Background/aims: Primary sclerosing cholangitis (PSC) patients are at risk for developing cholangiocarcinoma (CCA) and colorectal carcinoma (CRC). Our aim was to assess the risk of malignancies and their influence on survival.
Methods: Data from PSC patients diagnosed between 1980 and 2006 in two university hospitals were retrieved. The Kaplan-Meier method and a time-dependent Cox regression model were used to calculate risks of malignancies and their influence on survival.
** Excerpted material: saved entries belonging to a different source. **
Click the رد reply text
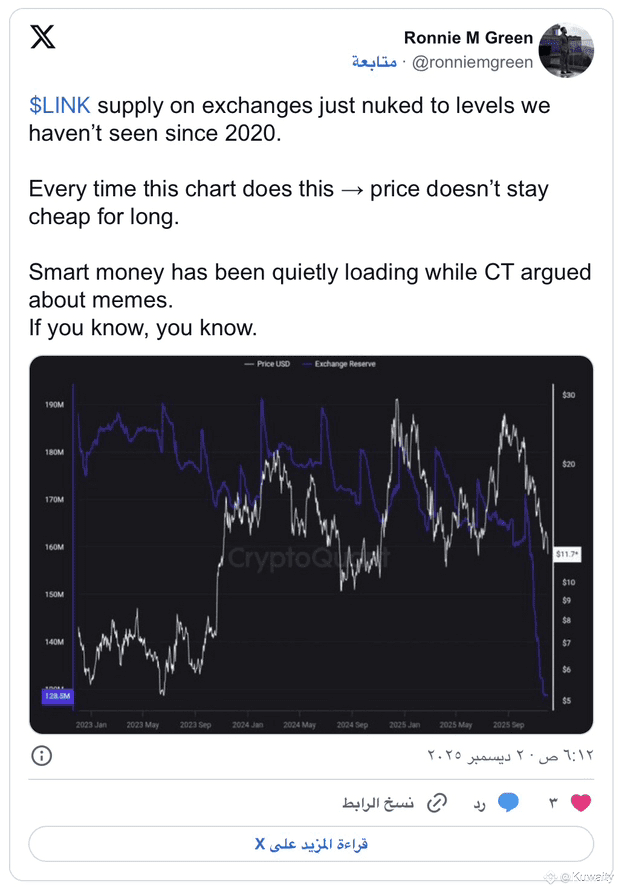 click(479, 802)
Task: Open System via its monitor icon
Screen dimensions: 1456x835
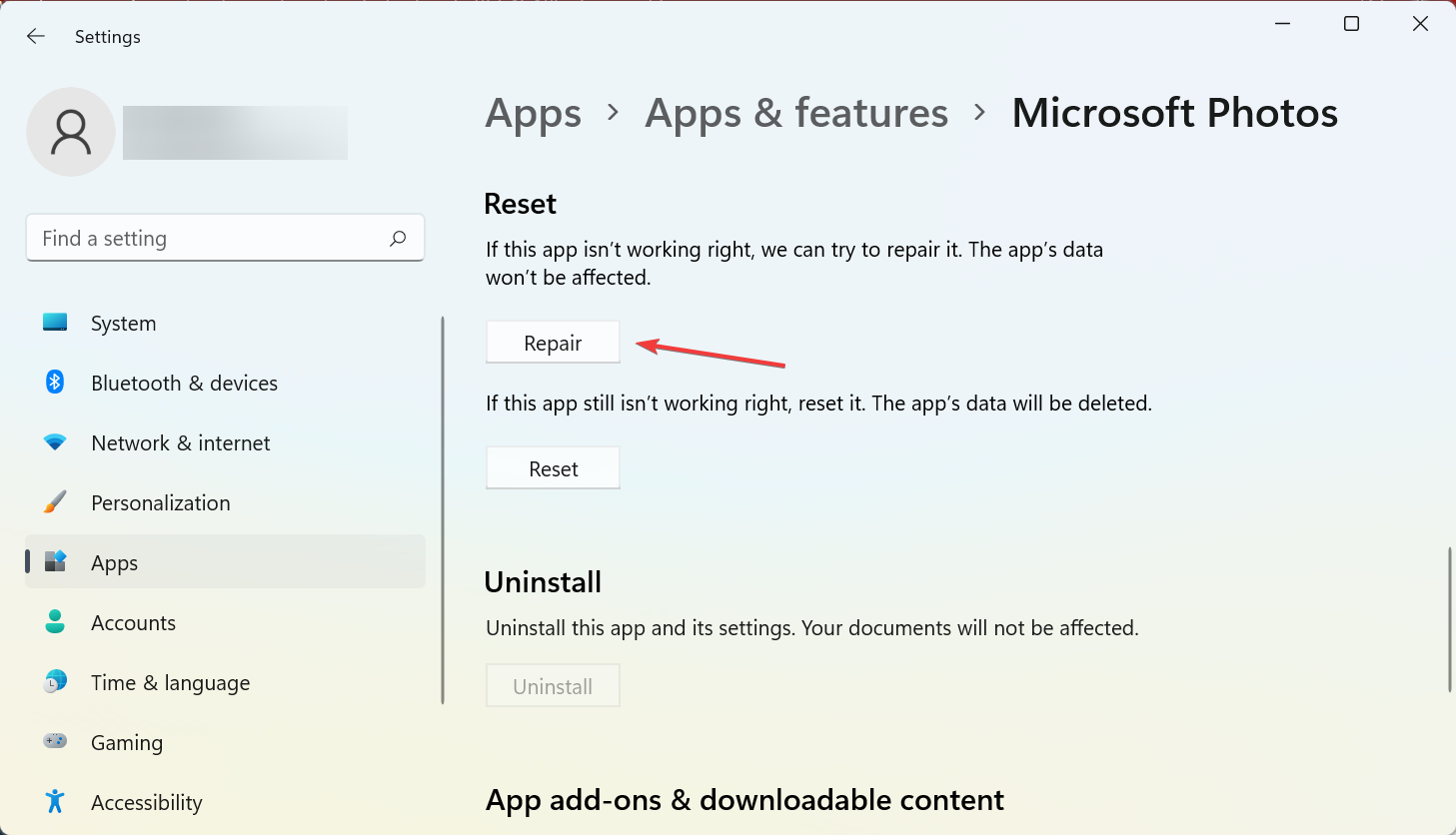Action: [x=55, y=323]
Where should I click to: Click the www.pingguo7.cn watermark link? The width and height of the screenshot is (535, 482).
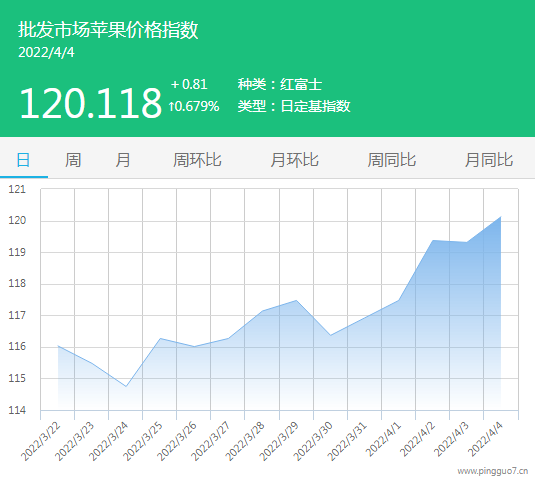coord(493,471)
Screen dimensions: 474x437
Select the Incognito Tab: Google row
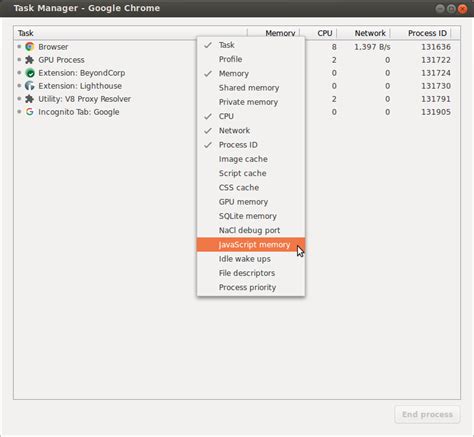pos(237,112)
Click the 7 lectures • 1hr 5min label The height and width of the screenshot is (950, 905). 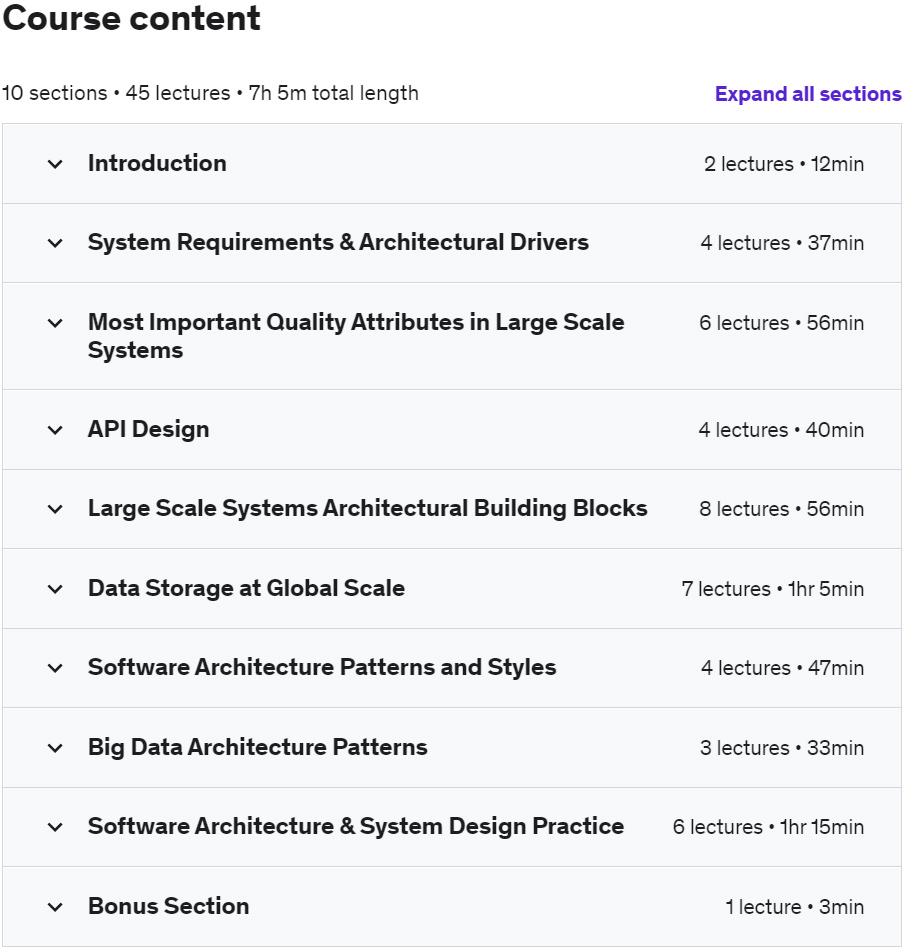coord(772,589)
Results: Two hundred and eleven patients were included, 143 (68%) were male and 126 (60%) had inflammatory bowel disease (IBD). Median transplantation-free survival was 14 years. The risk of CCA after 10 and 20 years was 9% and 9%, respectively. In patients with concomitant IBD the 10-year and 20-year risks for CRC were 14% and 31%, which was significantly higher than for patients without IBD (2% and 2% (P=0.008)). CCA, cholangitis, and age at entry were independent risk factors for the combined endpoint death or liver transplantation. Risk factors for the endpoint death were CCA, CRC, age, and symptomatic presentation.
Conclusions: Patients with PSC and IBD have a high long-term risk of developing CRC and this risk is about threefold higher than the risk for CCA. Both malignancies are associated with decreased survival.